DATA EXTRACTS
┄┄┄┄┄┄

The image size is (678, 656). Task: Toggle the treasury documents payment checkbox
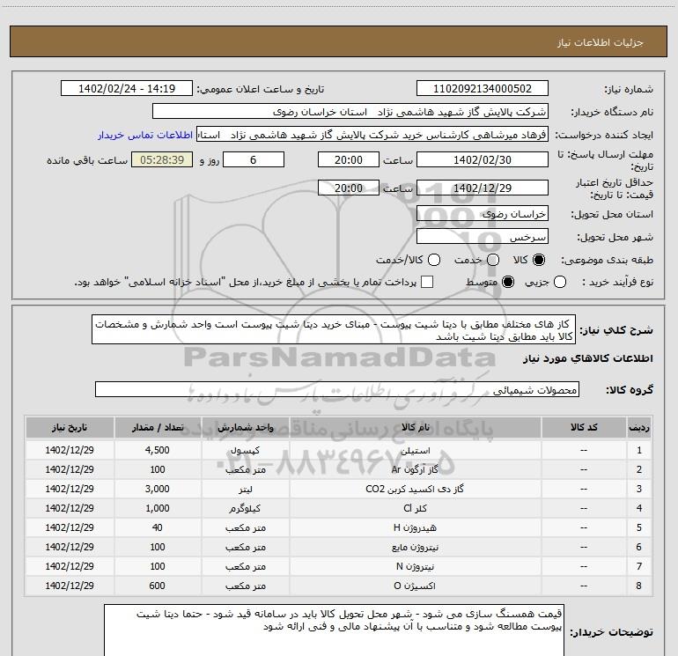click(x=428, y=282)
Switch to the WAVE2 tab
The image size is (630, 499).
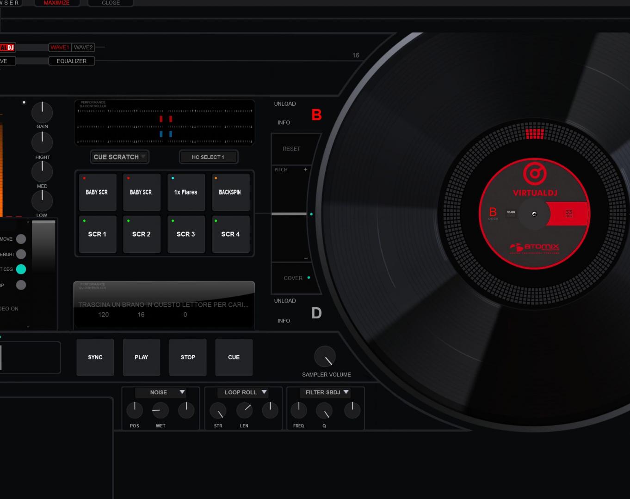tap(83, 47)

┄┄┄┄┄┄

ACTION ITEM
With the images excluded, reproduce the data above precisely as written.

TASK RESPONSE
The image size is (678, 656). Task: Toggle the treasury documents payment checkbox
click(x=428, y=282)
Switch to the WAVE2 tab
The image size is (630, 499).
tap(83, 47)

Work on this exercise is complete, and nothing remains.